The settlement near Nablus has made even the simplest aspects of running my business a struggle: roads that should take minutes now take hours, deliveries are delayed or blocked, and crops are regularly damaged or uprooted by settler attacks.
Products from Israeli settlements flow freely to international markets, while Palestinian goods remain trapped behind checkpoints and are forced to incur shipping costs to Europe twice as much as settler shipments.
It is time for the UK to move off the sidelines and play an active role in ending this unjust economic struggle.
The construction and expansion of Israeli settlements is illegal under international law. Let me be clear: it is illegal. And yet, the sad truth is that this catastrophic crime against a people and their homeland continues relentlessly, without accountability, exposing a stark double standard in the application of international law to Israel. In just three years, between 2023 and 2025, the number of settlements in the West Bank and East Jerusalem increased by 50 percent, rising from 141 to 210. In addition, as of December 2025, there were 224 “outposts” - settlements established since the 1990s, not yet officially “recognized” by the Israeli government.

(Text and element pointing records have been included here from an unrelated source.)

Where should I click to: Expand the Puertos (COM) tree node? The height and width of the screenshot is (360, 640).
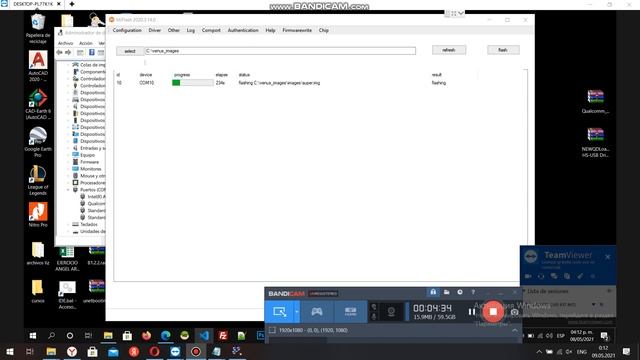(68, 190)
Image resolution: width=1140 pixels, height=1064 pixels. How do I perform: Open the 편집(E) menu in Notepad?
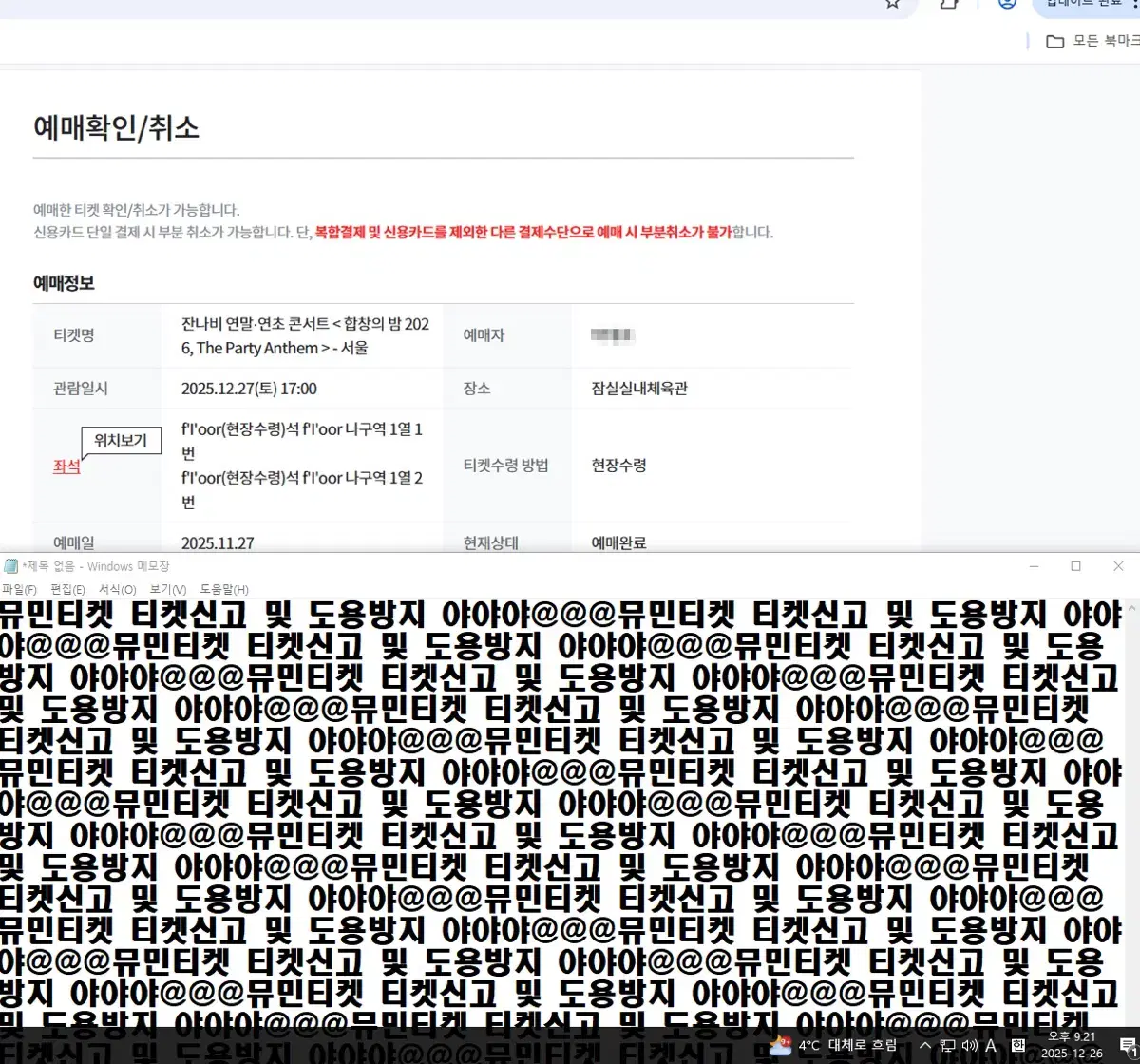tap(67, 589)
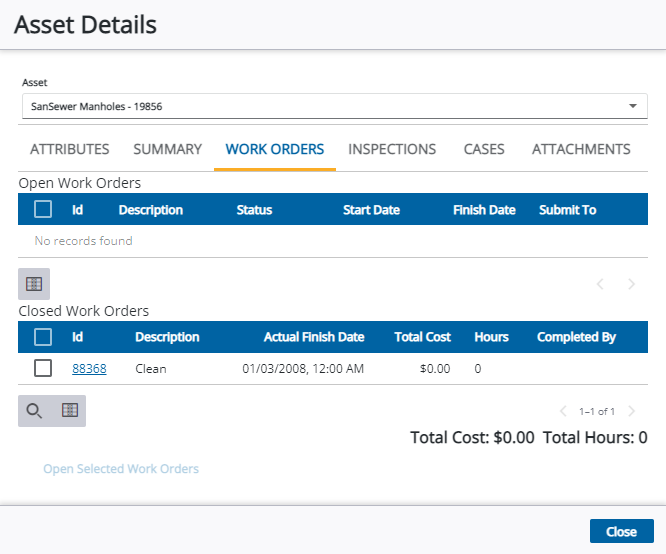666x554 pixels.
Task: Sort closed work orders by Actual Finish Date
Action: [x=313, y=337]
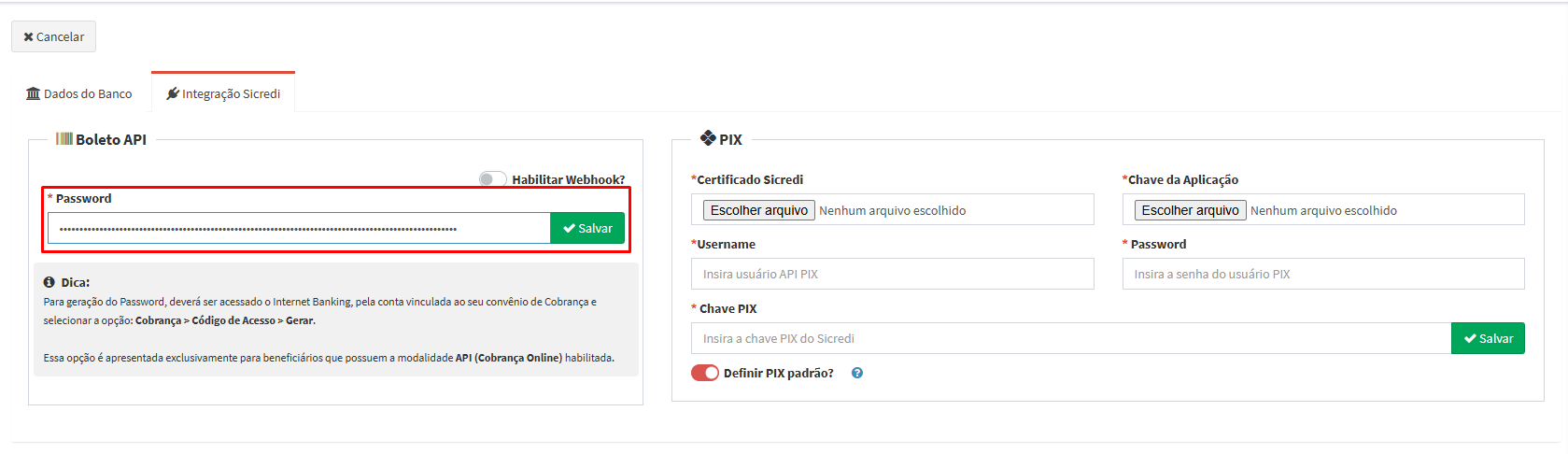Click the X icon in Cancelar button
Image resolution: width=1568 pixels, height=454 pixels.
[28, 37]
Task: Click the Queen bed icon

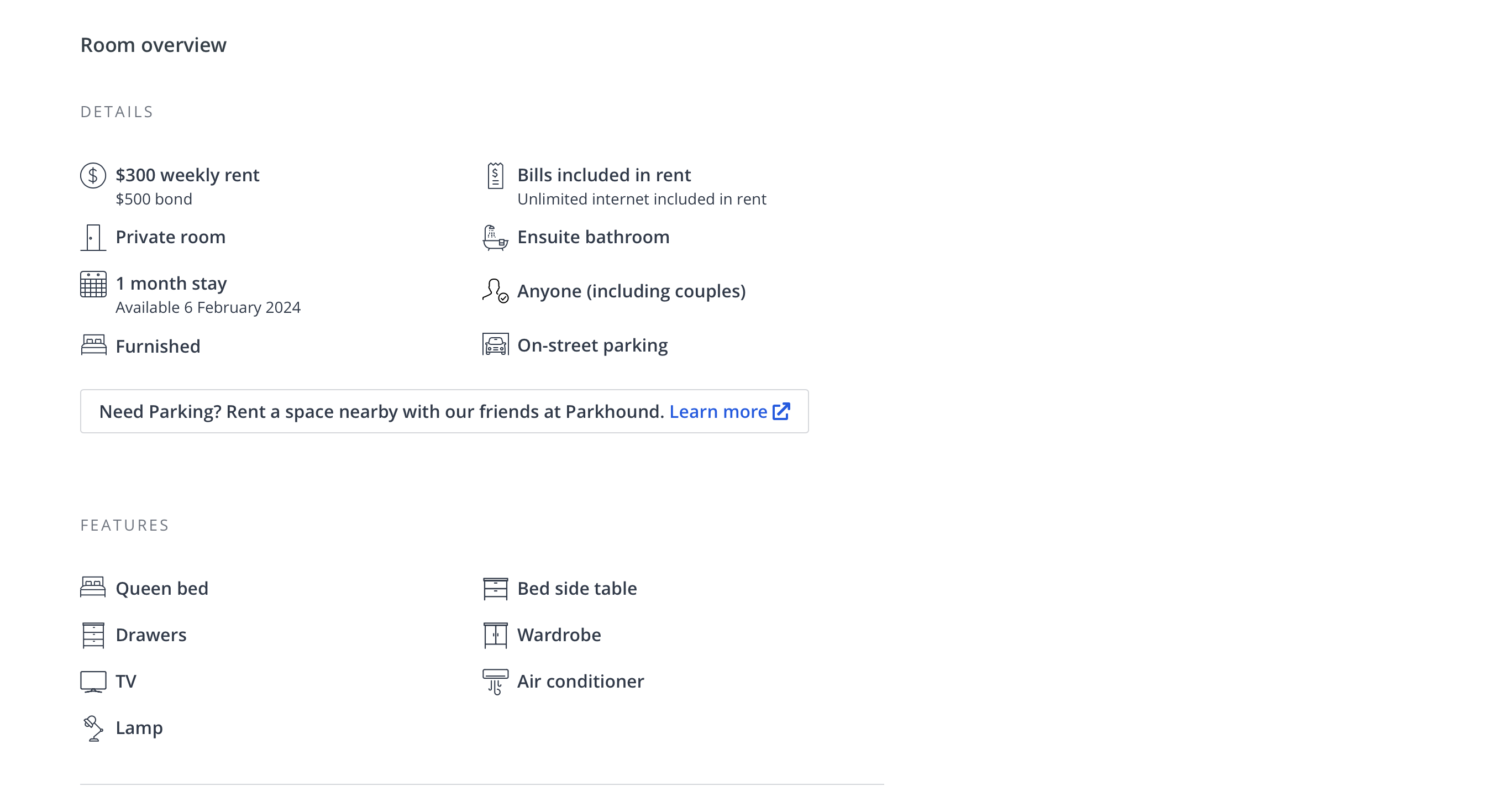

The Israeli government has publicly declared its intention to annex the West Bank. Next month, Israel plans to begin work on another “settler-only” road, which, like many others, will further restrict Palestinian movement and close off more of the occupied West Bank.
Settler violence has increased dramatically, deliberately targeting Palestinian farmers, preventing them from harvesting their land and crippling their ability to provide for their families.
This story is not new. Since 1948, our land has been systematically stolen, our natural resources plundered, families displaced, and lives destroyed.
Aggressive economic and trade restrictions imposed by Israel on the West Bank have further weakened an already besieged Palestinian economy. Since 1967, Israeli authorities have prevented the development of independent economic and trade policies, leaving the Palestinian economy heavily dependent on Israel for trade, labor, fiscal flows, and financial systems.
After the war in Gaza erupted, severe economic restrictions were imposed on the West Bank. The recent “ceasefire” in Gaza ignores the West Bank and Palestinian territorial integrity as a whole.
In the UK, the Government's recognition of a Palestinian state has been welcomed, but there is much more the UK Government should be doing to help achieve a just and lasting peace, especially in light of the ongoing occupation and colonisation of the West Bank.